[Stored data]
==========

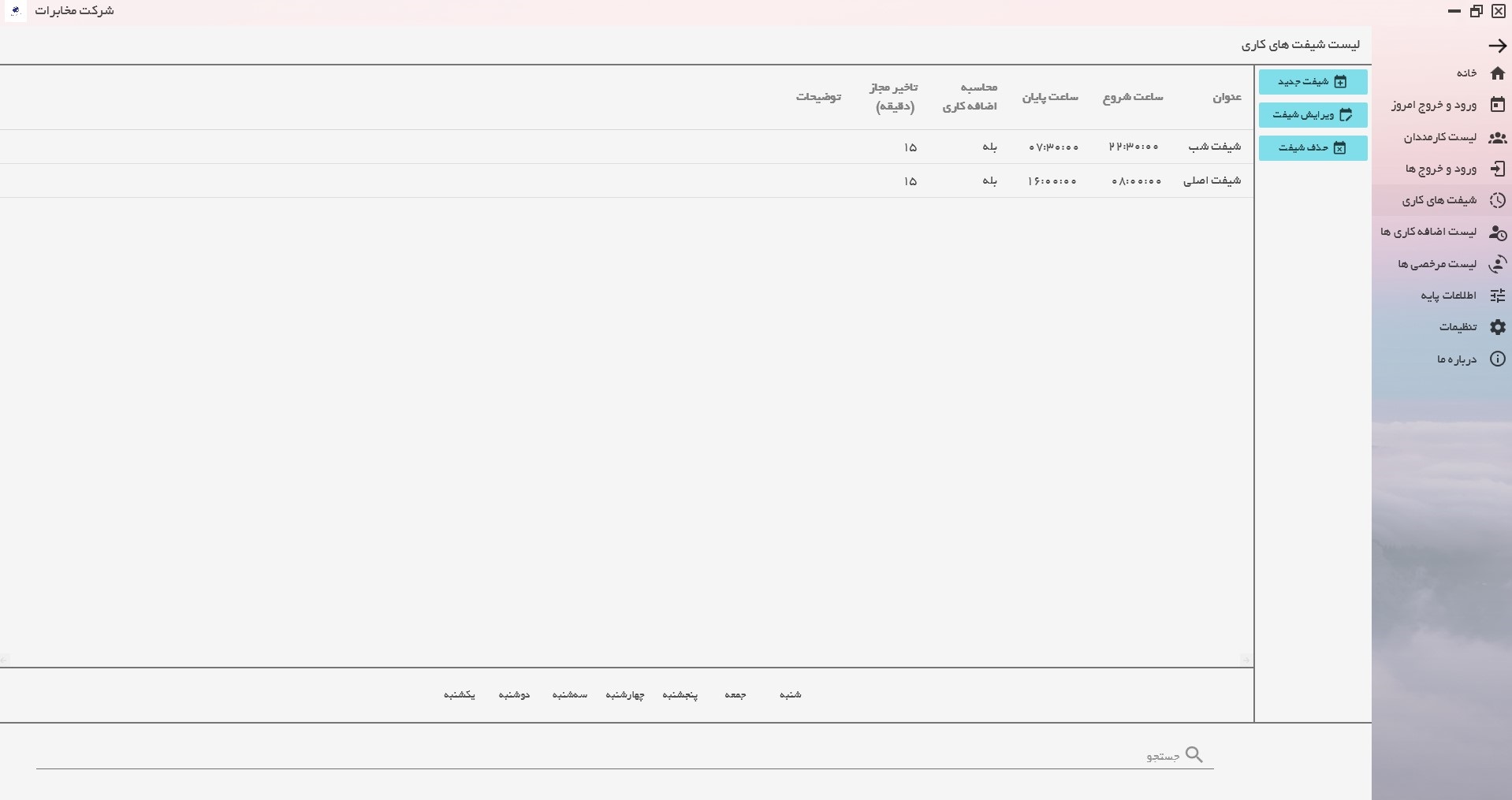This screenshot has height=800, width=1512.
Task: Select the night shift (شیفت شب) row
Action: (x=1214, y=147)
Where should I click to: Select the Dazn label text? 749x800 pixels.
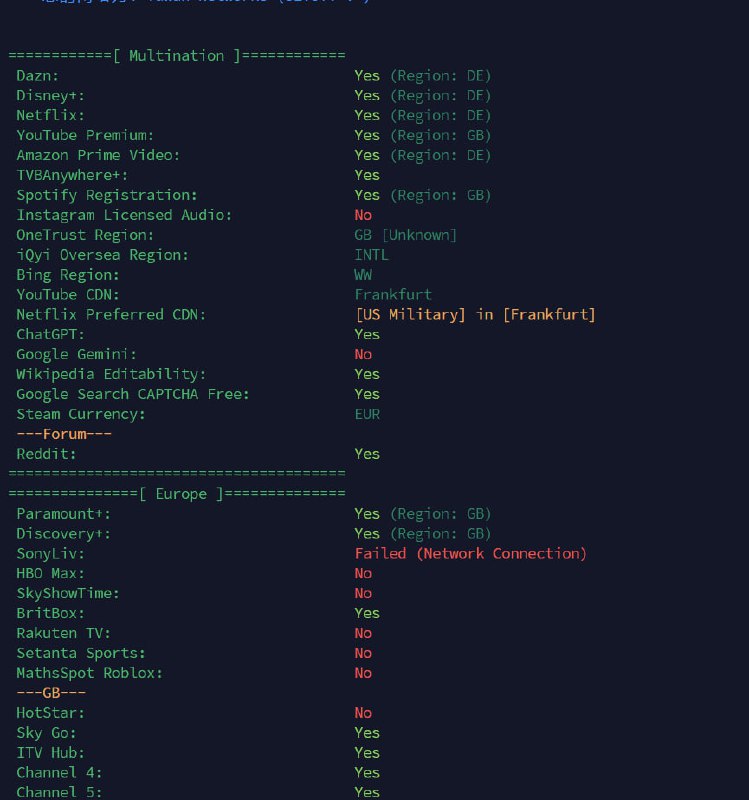(38, 75)
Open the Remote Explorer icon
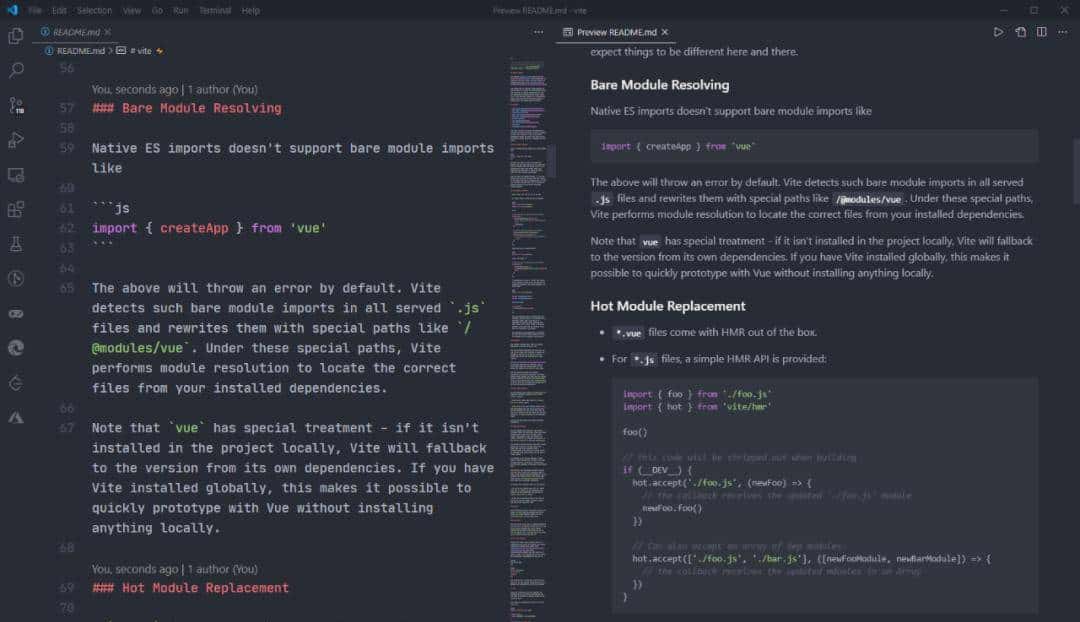Screen dimensions: 1080x622 point(15,174)
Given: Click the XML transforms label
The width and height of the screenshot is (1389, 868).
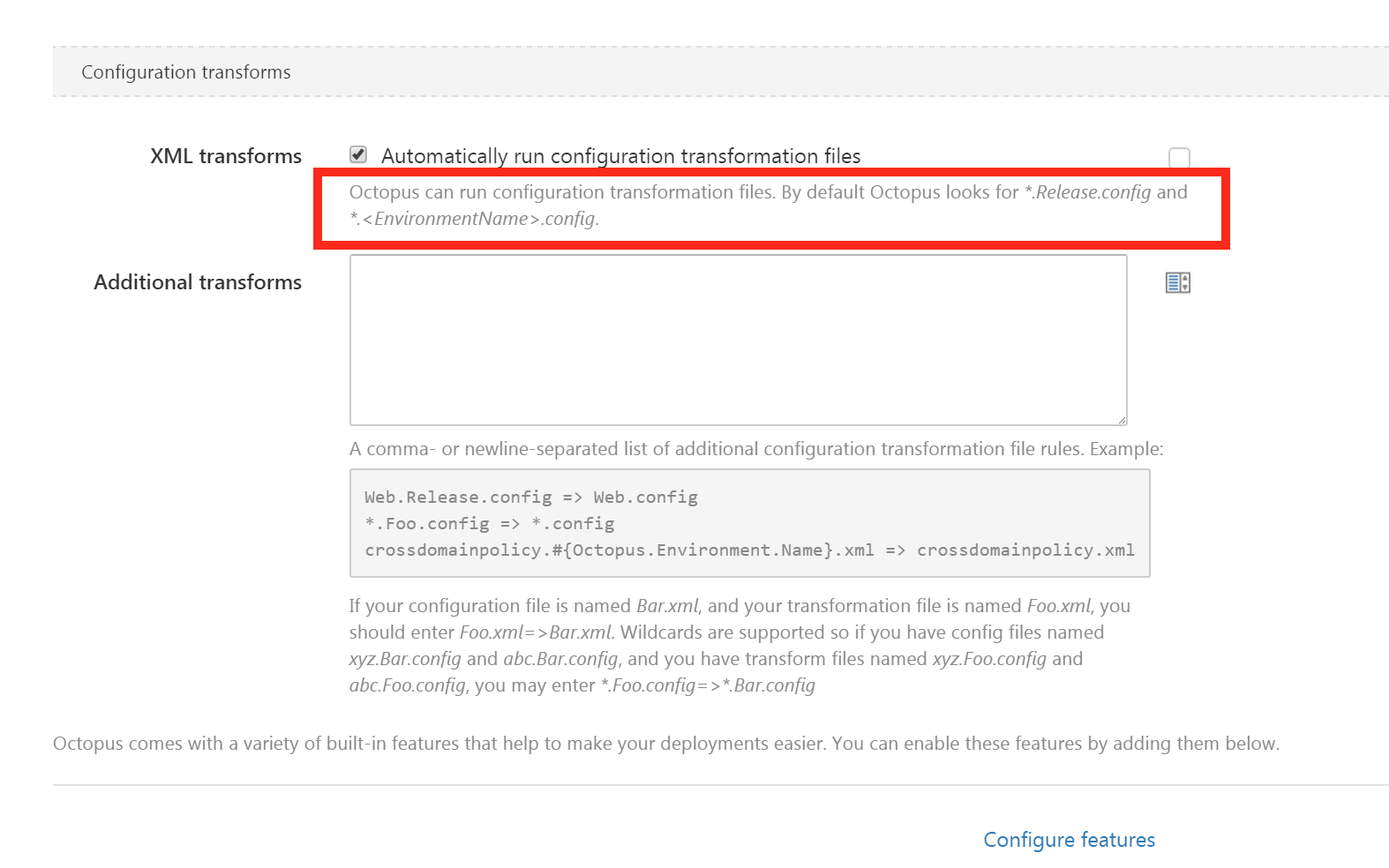Looking at the screenshot, I should pyautogui.click(x=226, y=156).
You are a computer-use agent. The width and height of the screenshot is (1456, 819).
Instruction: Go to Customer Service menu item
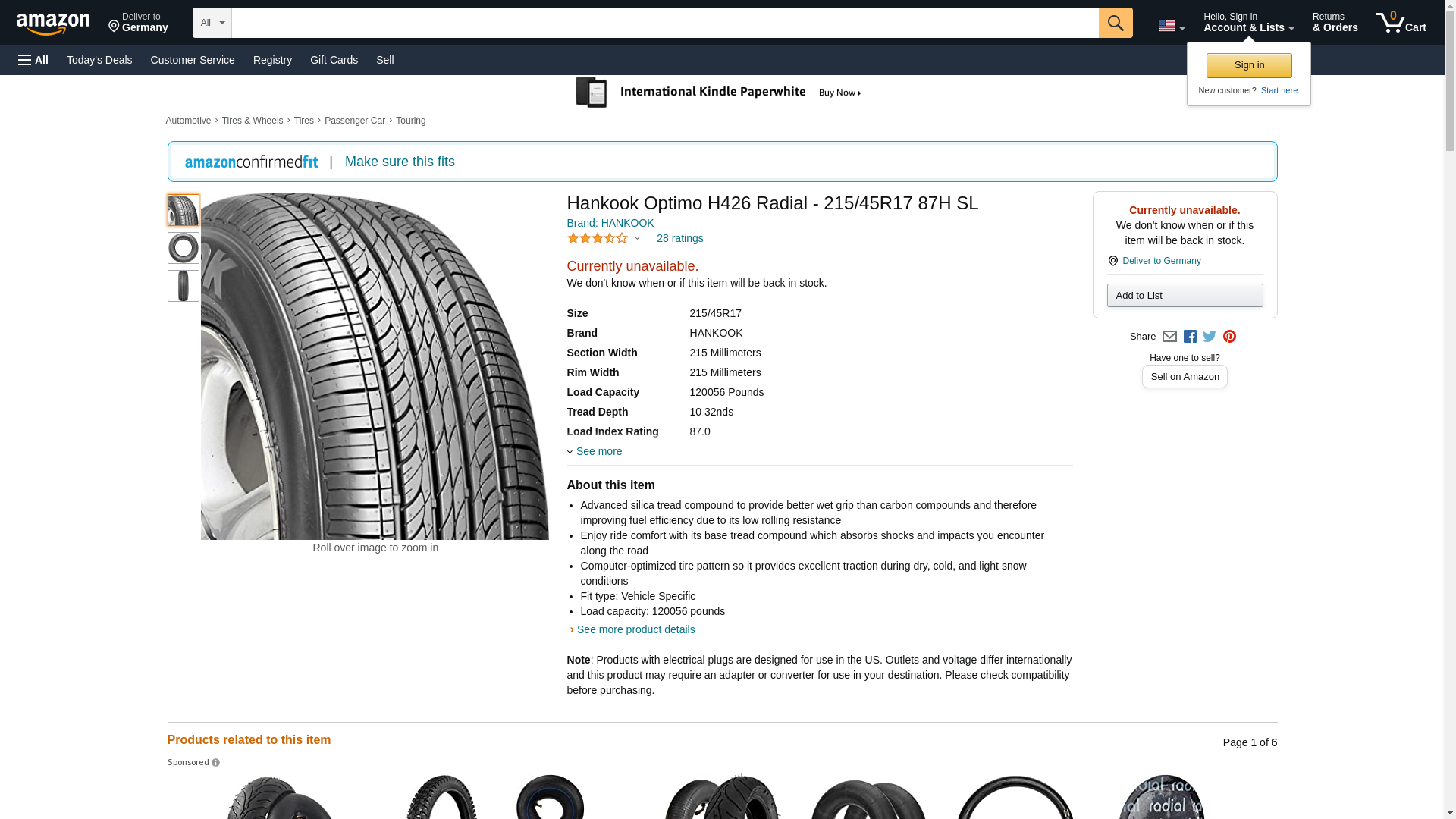(193, 60)
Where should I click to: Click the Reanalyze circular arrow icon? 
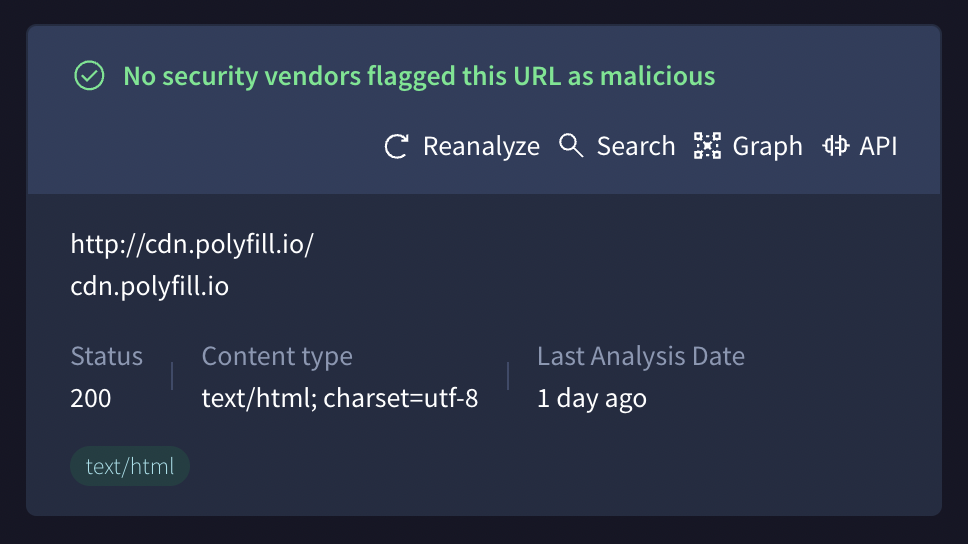pyautogui.click(x=396, y=146)
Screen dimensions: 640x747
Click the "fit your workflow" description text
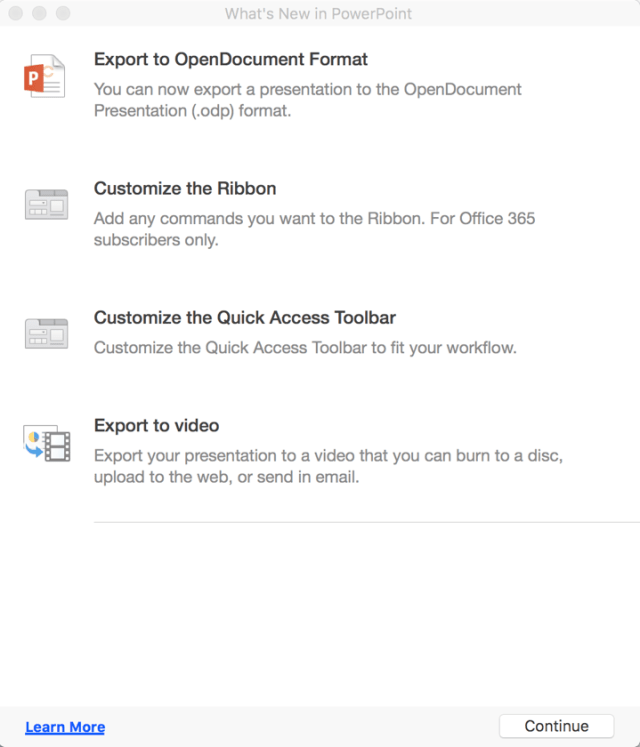click(x=305, y=348)
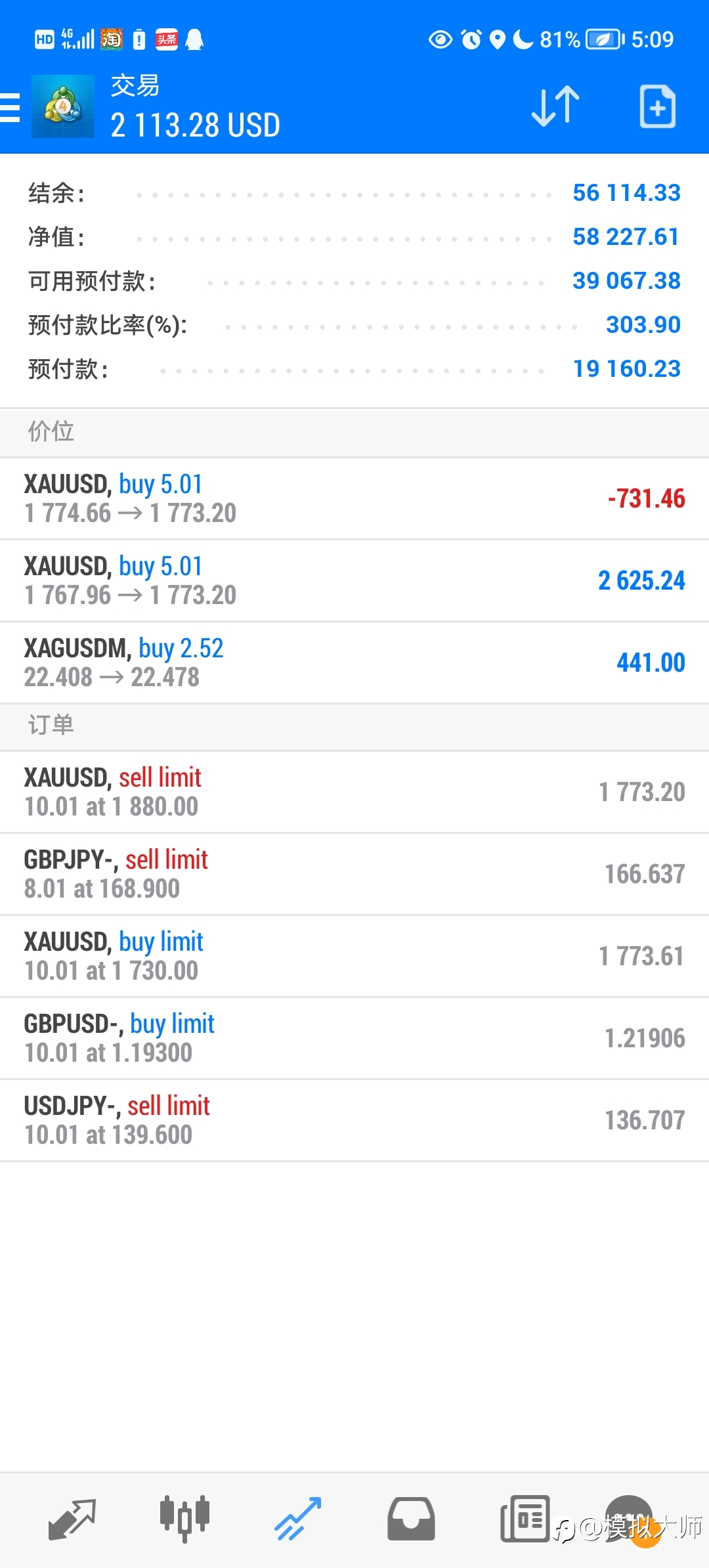Open XAUUSD buy limit at 1 730.00

pyautogui.click(x=354, y=957)
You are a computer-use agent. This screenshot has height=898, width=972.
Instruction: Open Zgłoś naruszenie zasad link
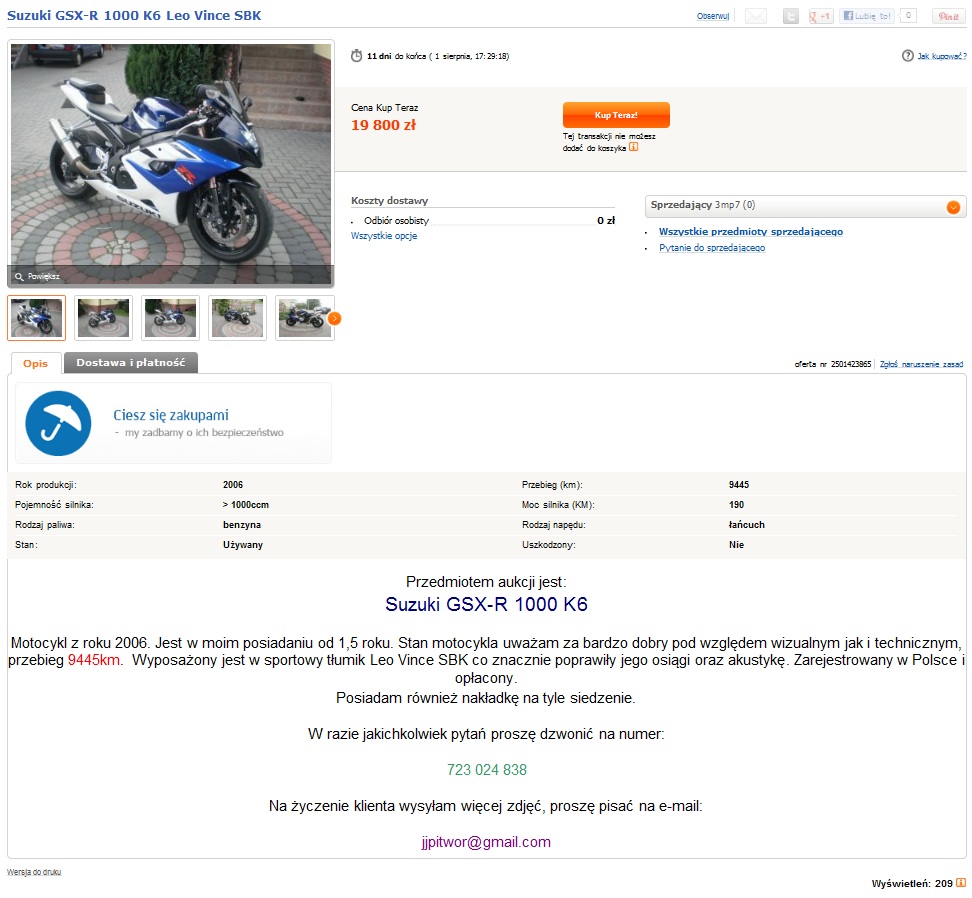pyautogui.click(x=921, y=364)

==========

[Brief]:
Reproduce nothing but the lines from the line containing "You are a computer-use agent. The" through the last line of the data above, exactly as written and without pictures.

[Solution]:
You are a computer-use agent. The width and height of the screenshot is (1456, 819).
Instruction: Go to Customer Service menu item
(193, 60)
Where should I click to: Click the Reanalyze circular arrow icon? 
pyautogui.click(x=396, y=146)
Screen dimensions: 640x747
Click the "fit your workflow" description text
click(x=305, y=348)
Open XAUUSD buy limit at 1 730.00

pyautogui.click(x=354, y=957)
You are a computer-use agent. This screenshot has height=898, width=972.
Instruction: Open Zgłoś naruszenie zasad link
pyautogui.click(x=921, y=364)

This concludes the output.